Anyone who has ever walked across thin ice can attest to how fragile it is, and how terrifying watching the ice splinter around your feet as you walk across can be, because everyone knows that it could break at any moment.
Israel, Hamas – the Palestinian political and military group in control of the Gaza Strip – and the rest of the Middle East are walking on thin ice, and at any moment the cease fire and everything else could shatter.
To say that Israel and Hamas don’t get along is an understatement. They hate each other. The animosity started over 2,700 years when Moses led the Hebrew people out of captivity back to the “Promised Land.” They came back to a land already populated by Palestinians.
In 1948, the UN declared the territory then known as Palestine two independent countries: Israel and Palestine. This was to make home for a large number of displaced Jews after the Holocaust. Arab leaders disputed the declaration and attempted to unite the region into one unified Arab Palestine. They lost, and after the fighting ended, Israel controlled even more land than it had previously. These years of resentment and miscommunication have fueled that hatred and have sparked tensions and political division in the region.

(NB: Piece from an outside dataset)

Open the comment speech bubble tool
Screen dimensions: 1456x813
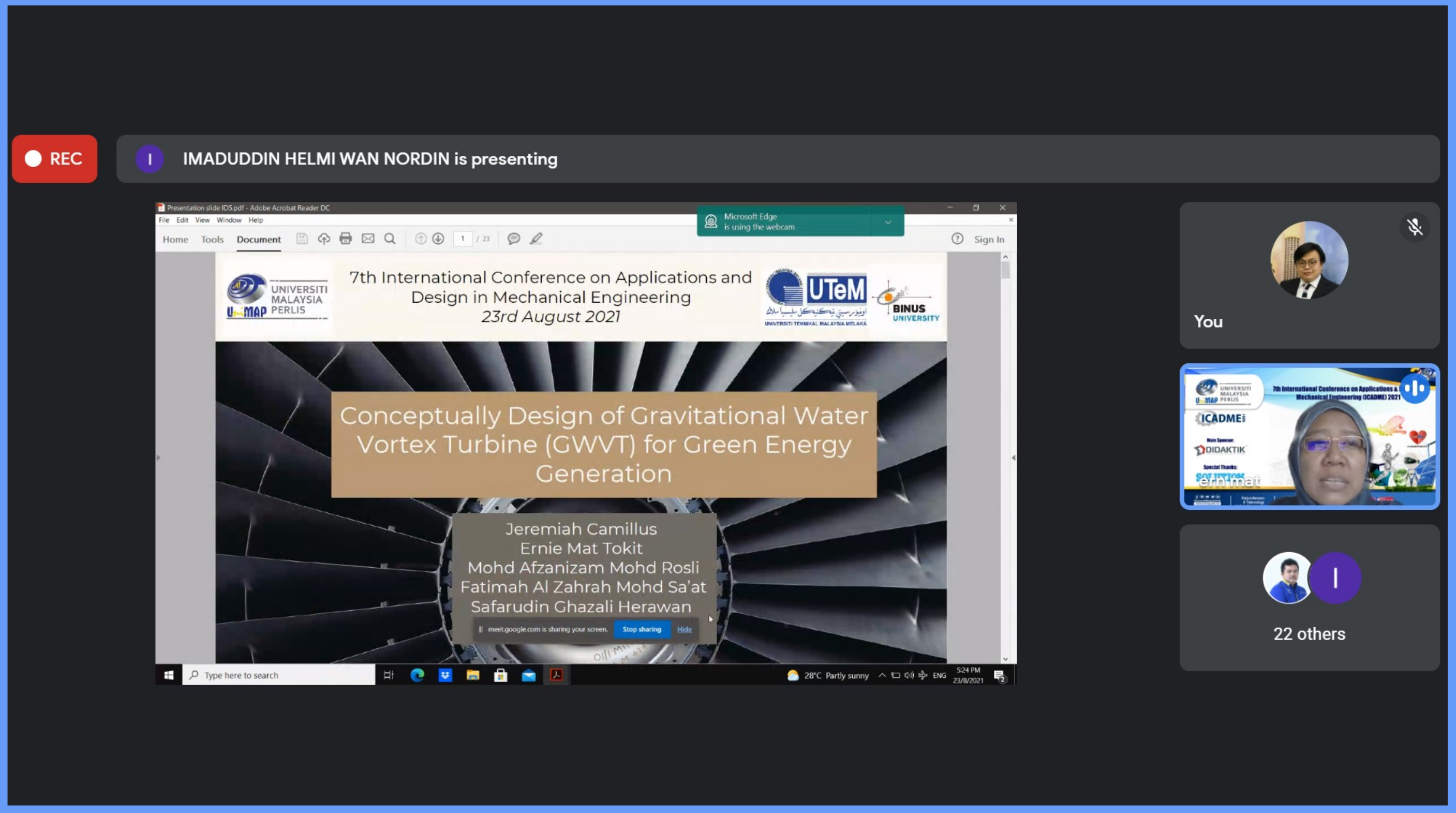[x=513, y=239]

This leaves nearby Egypt in a precarious position. Egypt helped broker an unstable ceasefire that brought Israel’s and Hamas’ mini-war to a standstill. Yet, in order to help negotiate the ceasefire, Egyptian President Mohammed Morsi signed a presidential edict that gave him unchecked authority, and that’s a problem.
Egypt is already bitterly divided after six decades of dictatorial oppression from Morsi’s predecessors, Hosni Mubarak, Anwar al-Sadat and Gamal Nasser. By seizing control, Morsi did help alleviate the tensions in Israel and Gaza, but he only further enraged his critics and left his supporters fearful of a return of a dictator. This puts the Obama administration in a difficult situation as well.

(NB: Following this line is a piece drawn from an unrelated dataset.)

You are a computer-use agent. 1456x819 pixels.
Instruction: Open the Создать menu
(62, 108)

Morsi’s recent grab at power could possibly foreshadow a return to autocracy. This marks a crucial moment in U.S. foreign policy. President Morsi was democratically elected, but if he continues to abuse his position and attain more power, what is the U.S. to do? President Barack Obama faces the same situation many of his predecessors have struggled with over the past 40 years: If he does nothing and turns a blind eye to poverty and oppression, the revolution in Egypt will have meant nothing, and the cycle will continue.
Yet, regardless of Morsi’s power grab, it is Egypt that could bring peace first to Israel, then to the Arab world. That is, if Morsi remains an elected leader rather than an oppressive one. The likelihood of the Muslim Brotherhood, the party that backs Morsi’s presidency, engaging in peace talks with Israelis is unlikely. The Muslim Brotherhood supports a return to conservative Muslim values that are antithetical to Israel’s religious freedoms, political pluralism and feminism. So it seems as if the death grip between Israel and Hamas will remain.
Even with all of this going on, Iran still lurks in the shadow, and this poses an even greater threat. Instead of accepting and recognizing Israel in exchange for open borders, Hamas has decided to forgo the opportunity and instead keep borders closed and start smuggling in rockets. Iran is supplying these rockets through tunnels originating in Egypt. It’s an interesting turn of events. Egypt may want to remain out of the conflict, but it seems as if they are being pulled into it anyway.
The tension in the Middle East is palpable. With so many conflicts and clashing agendas, it’s no wonder the world is on edge. The Israeli-Palestine dispute, Egypt’s democracy, Iran’s nuclear buildup and U.S.-Israel-Arab conflict are now all interconnected.
What the Middle East and the West need to focus on is providing adept and strong leadership to defuse the tension, isolate Iran and provide peaceful solutions. Egypt needs to remain strong and democratic, Israel needs to be patient, Hamas needs to recognize Israel’s existence and Iran needs to be contained. Weak leadership and apathy will only intensify the problems that have been around for centuries. Because it only takes one misstep to break thin ice.